Salomé Herrera is a Mexican pianist and educator recognized for her international awards and performances of Johann Sebastian Bach's works. She studied in Mexico, Italy, and France, winning first prize with a gold medal at the Conservatoire de Paris under teachers including Ugo Cividino, Dominique Geoffroy, and Catherine Thibon.

==Biography==
She studied in Mexico, Italy and France where she won the first prize with gold medal in the Conservatoire de Paris. She was student of Ugo Cividino, Dominique Geoffroy and Catherine Thibon (notable student of Vlado Perlemuter), mainly.

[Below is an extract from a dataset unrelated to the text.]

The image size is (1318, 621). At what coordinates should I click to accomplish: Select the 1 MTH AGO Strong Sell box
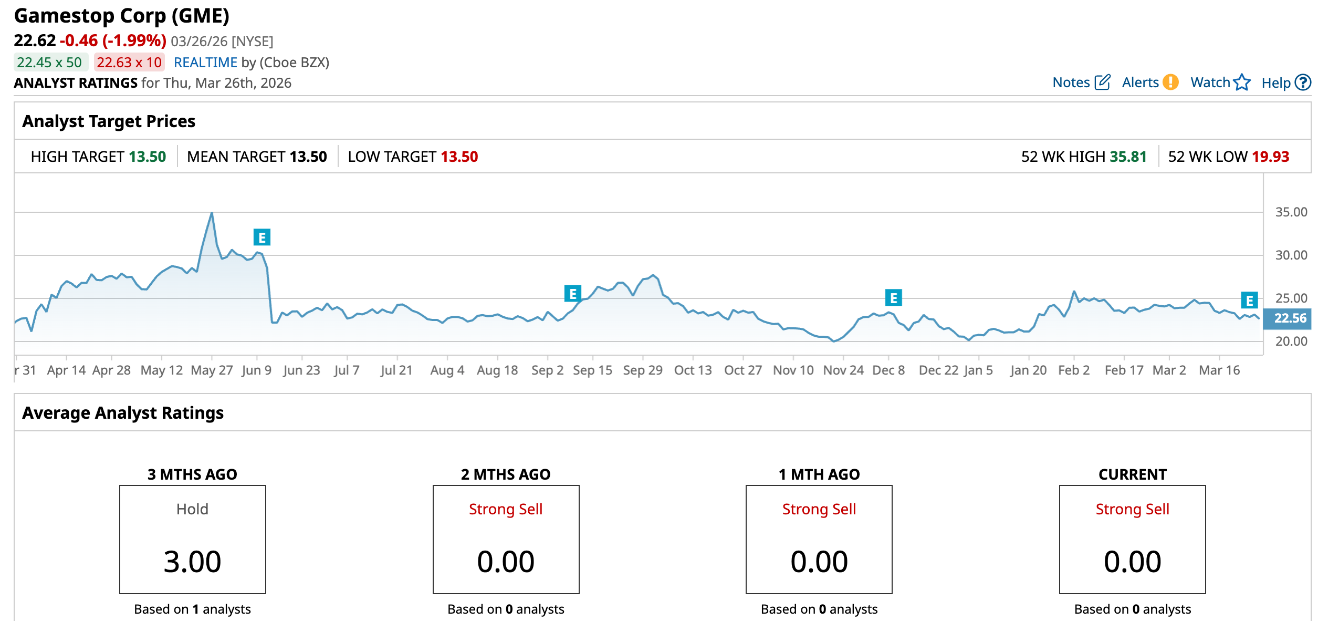click(819, 540)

She participated in master classes of Walter Panhofer at the Academy of Music in Vienna, and of Anikó Szegedi in the Franz Liszt Academy of Music in Budapest.

She was selected as one of the best students of Europe to participate in the workshop of Villecroze, France, given in that time by Olivier Gardon. She has been a judge of ingress and egress contests in several conservatories in France.

In Mexico, she was worthy to mention of excellence of National Youth Award and fellow of the "Fondo Nacional para la Cultura y las Artes". Since 1984, she performs regularly as a soloist with orchestra, in chamber music recitals and solo piano music mainly of Johann Sebastian Bach. Also formed a duo, piano four hands and two pianos, with Claudio Herrera at the "Dúo Herrera". She's a member of the group of Concert Artists of Fine Arts of the "Coordinación Nacional de Música y Ópera del INBA."